**TEXT PASSAGE:**
# Website link building, how?



## 321go (Aug 13, 2011)

hi guys. Iv just submitted my site to google and the shopping directories, but i have no idea about link building. how exactly does it work? do websites just have a page filled with website urls? because iv not seen any other than those annoying porn affiliate sites that lead you round in circles without so much as giving you one free video 
How do i go about getting my link on good sites? do i just email and ask them to add my url somewhere?

Thanks. Dan


----------



## gruntstyle (Aug 11, 2009)

This actually takes a bit of time and dedication. Your goal is to get higher ranked websites than yours to carry your link. It takes a few weeks or even months in some cases for major search engines to pick that up. use Alexa rankings or google page rankings to figure out who has great rankings that should carry your link. Bloggers are an easy way to start. send them some free stuff and samples and ask them to blogg about it. Ive done this several times. 

This forum will actually be concidered as a backlink.


----------



## 321go (Aug 13, 2011)

gruntstyle said:


> This actually takes a bit of time and dedication. Your goal is to get higher ranked websites than yours to carry your link. It takes a few weeks or even months in some cases for major search engines to pick that up. use Alexa rankings or google page rankings to figure out who has great rankings that should carry your link. Bloggers are an easy way to start. send them some free stuff and samples and ask them to blogg about it. Ive done this several times.
> 
> This forum will actually be concidered as a backlink.


 awesome, thankyou! i dont really know anything about blogs, how would i go about finding a good blogger? should i just google uk bloggers and go from there?


----------



## gruntstyle (Aug 11, 2009)

You'll want to stick to bloggers that have your audience, so they can even send you traffic. The bloggers will want to get something that will keep or grow their audience. They're in business too. So if you are in the UK, having UK bloggers would be more effective. Start with a list of 50 bloggers that are relevant to you. Send them an email saying that you want to send them a free product and ask if they could write a review on it, and speak their mind about it (so you better have a good product). Some of them will respond, and some of those will love to do this.


----------



## 321go (Aug 13, 2011)

thanks a bunch, i finally understand now 
Although giving away 50 t shirts would cripple me and put me out of business, i can start with a few and then go from there. thanks alot mate!

**GIVEN DATA:**
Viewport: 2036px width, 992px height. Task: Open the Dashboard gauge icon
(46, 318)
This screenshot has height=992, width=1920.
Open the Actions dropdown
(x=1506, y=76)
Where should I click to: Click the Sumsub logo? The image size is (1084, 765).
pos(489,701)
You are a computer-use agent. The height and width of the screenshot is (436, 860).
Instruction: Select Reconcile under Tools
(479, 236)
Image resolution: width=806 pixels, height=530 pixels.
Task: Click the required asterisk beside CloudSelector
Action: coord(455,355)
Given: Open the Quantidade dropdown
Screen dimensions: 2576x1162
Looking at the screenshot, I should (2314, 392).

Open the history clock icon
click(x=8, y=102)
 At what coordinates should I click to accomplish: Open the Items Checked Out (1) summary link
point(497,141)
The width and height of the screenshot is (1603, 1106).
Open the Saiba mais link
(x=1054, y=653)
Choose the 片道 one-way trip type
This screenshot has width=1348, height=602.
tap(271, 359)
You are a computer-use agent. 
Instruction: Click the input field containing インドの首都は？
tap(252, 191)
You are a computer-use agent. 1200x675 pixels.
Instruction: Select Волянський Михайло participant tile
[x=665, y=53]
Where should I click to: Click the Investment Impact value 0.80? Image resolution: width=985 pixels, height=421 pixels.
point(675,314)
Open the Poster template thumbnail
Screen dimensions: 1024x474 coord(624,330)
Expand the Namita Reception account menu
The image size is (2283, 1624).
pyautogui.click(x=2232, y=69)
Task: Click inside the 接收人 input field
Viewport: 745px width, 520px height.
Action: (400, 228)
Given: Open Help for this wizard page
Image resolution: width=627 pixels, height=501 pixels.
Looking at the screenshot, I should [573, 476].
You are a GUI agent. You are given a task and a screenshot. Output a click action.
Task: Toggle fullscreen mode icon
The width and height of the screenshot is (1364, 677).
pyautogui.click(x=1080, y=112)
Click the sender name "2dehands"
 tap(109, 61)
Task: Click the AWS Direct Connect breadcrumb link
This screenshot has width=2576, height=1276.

**EXERCISE INSTRUCTIONS:**
1 > Please turn the paragraph in the link-building thread that begins "You'll want to stick to bloggers" into a short bulleted list that keeps its main facts.
2 > In the link-building thread, which rankings does gruntstyle suggest using to find sites that should carry your link?
3 > Write the next post in the link-building thread, following on from its final reply.

**THE RESULTS:**
1 >
- Choose bloggers who share your audience so they can also send you traffic.
- Bloggers want something that will keep or grow their audience, since they are in business too.
- If you are in the UK, UK bloggers will be more effective.
- Start with a list of 50 relevant bloggers.
- Email them offering a free product and ask them to review it and speak their mind, so the product needs to be good.
- Some will respond, and some of those will love doing it.

2 > Alexa rankings or Google page rankings.

3 >
----------



## gruntstyle (Aug 11, 2009)

Start with having links in your signature. This is considered a back link.


----------



## jayell (Dec 1, 2011)

Backlinks work *best* when you have high-ranked websites that have been up & running for a while that are the same business as you are having links from their site(s) to yours...
but the more websites that have links to your website the better...you can make backlinks from adding a link to your website in your signature on forums, links from blog comments (some people consider that spamming though) and you can also use IBP-Internet Business Promoter which will automatically submit your website and all of it's pages to every search engine you want it to...


----------



## bengbeng13 (Nov 9, 2009)

Hi Dan,

I have been learning about SEO also, and link building though time consuming, is actually fun, enriching(as you have to build content) and worthwhile doing. 

You can go research online more on SEO too, it will help in your education. I personally recommend SEOMOZ, you can google for them, i like it because its like what T-Shirt forum is, having a forum community on SEO with experts sharing. 

All the best to your link building , update us on your progress on what works and what doesn't. : ) 

Oh, when you build links, you should have an anchor text, instead of just showing the website url, because url means nothing to the google bots , while anchor text will explain it to the bots. You can google on anchor text for more info too : )

Cheers mate


----------



## KabirC (Aug 29, 2011)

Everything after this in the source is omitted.